» WORK ORDER
Across the whole listing, copy out every line that includes the string "agent".

» RECORDS SUPPLIED
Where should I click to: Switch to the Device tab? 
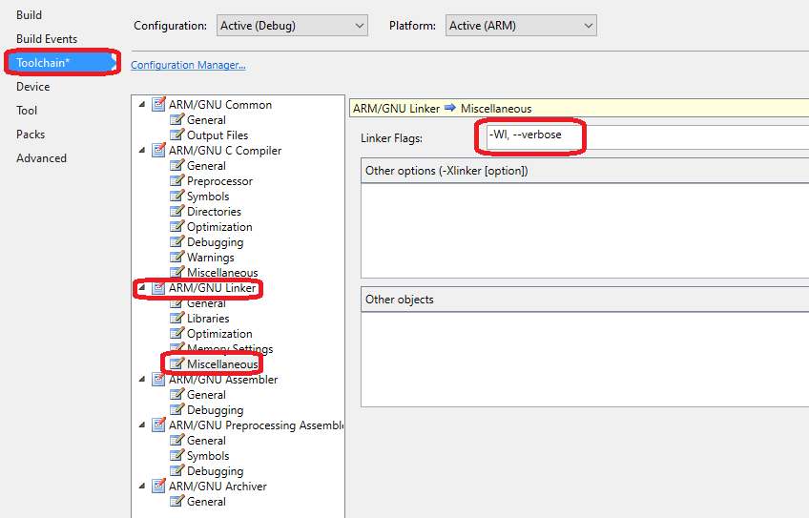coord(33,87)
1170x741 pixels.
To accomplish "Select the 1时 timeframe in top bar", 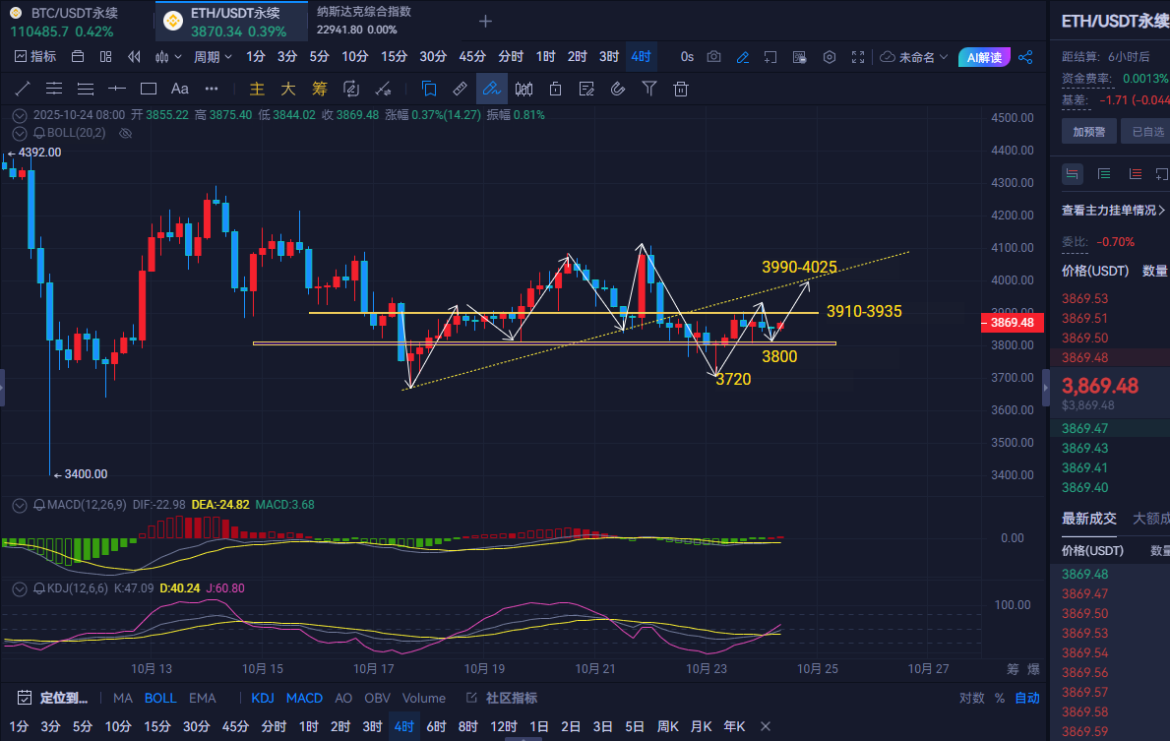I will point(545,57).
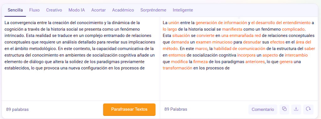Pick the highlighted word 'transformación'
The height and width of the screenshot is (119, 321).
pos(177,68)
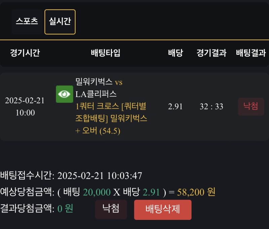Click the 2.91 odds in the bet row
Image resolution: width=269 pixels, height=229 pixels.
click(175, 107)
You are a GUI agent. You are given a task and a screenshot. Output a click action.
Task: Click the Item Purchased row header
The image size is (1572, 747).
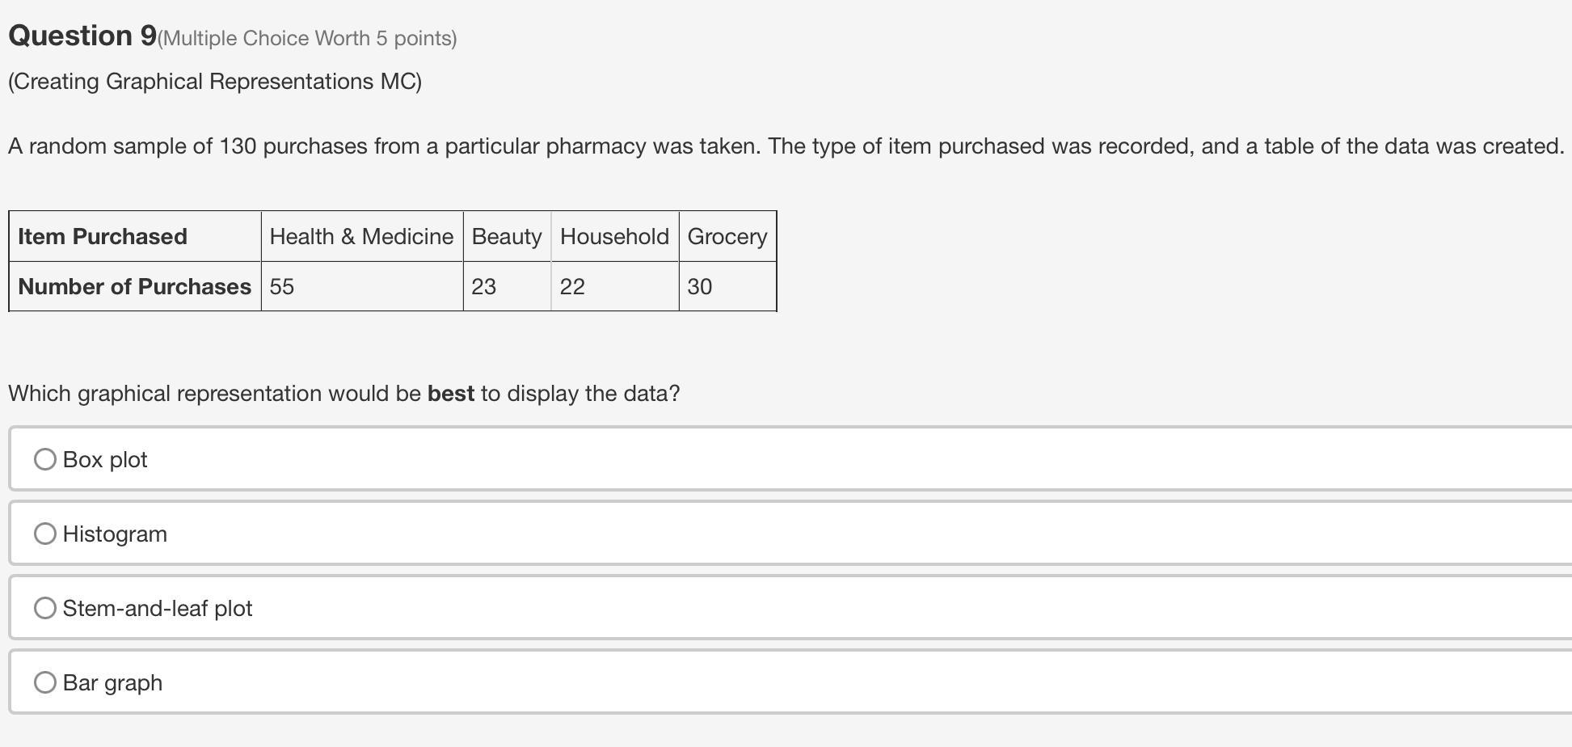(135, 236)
* * *
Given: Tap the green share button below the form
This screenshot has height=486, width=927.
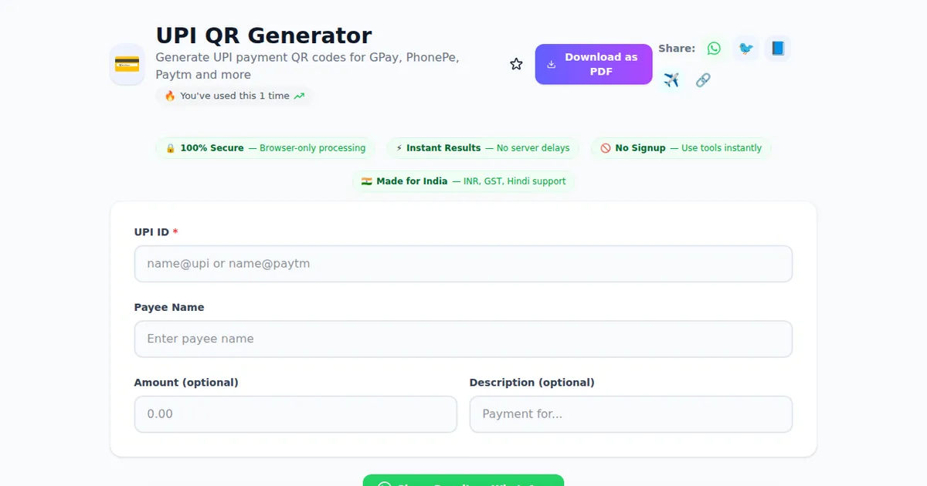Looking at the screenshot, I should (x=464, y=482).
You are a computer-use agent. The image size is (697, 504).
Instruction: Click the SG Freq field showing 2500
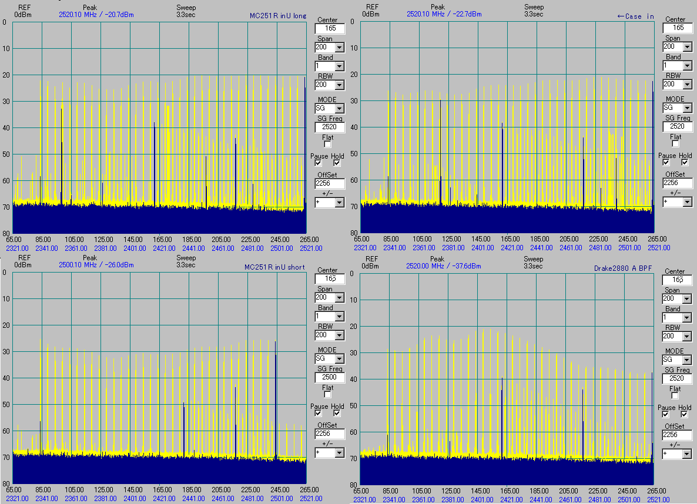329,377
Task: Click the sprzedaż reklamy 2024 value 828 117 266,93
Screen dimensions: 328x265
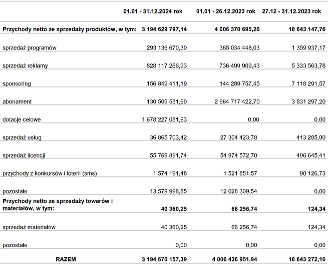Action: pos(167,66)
* * *
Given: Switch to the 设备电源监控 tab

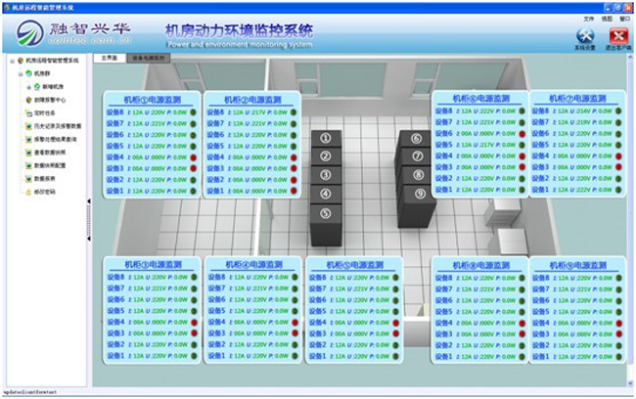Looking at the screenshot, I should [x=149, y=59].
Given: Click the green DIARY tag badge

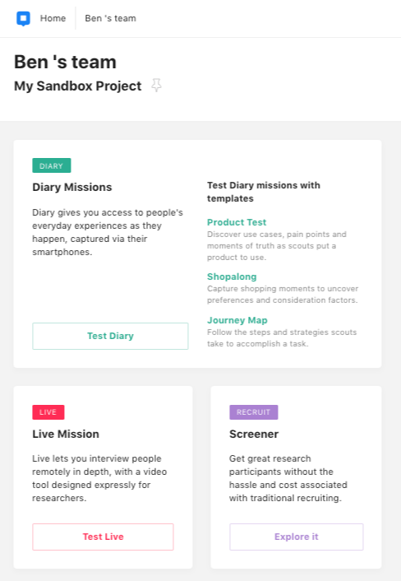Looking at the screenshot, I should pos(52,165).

» ANSWER SPACE
You are a GUI agent. You are given a task and a screenshot. Output a click action.
You are a computer-use agent. The image size is (697, 504).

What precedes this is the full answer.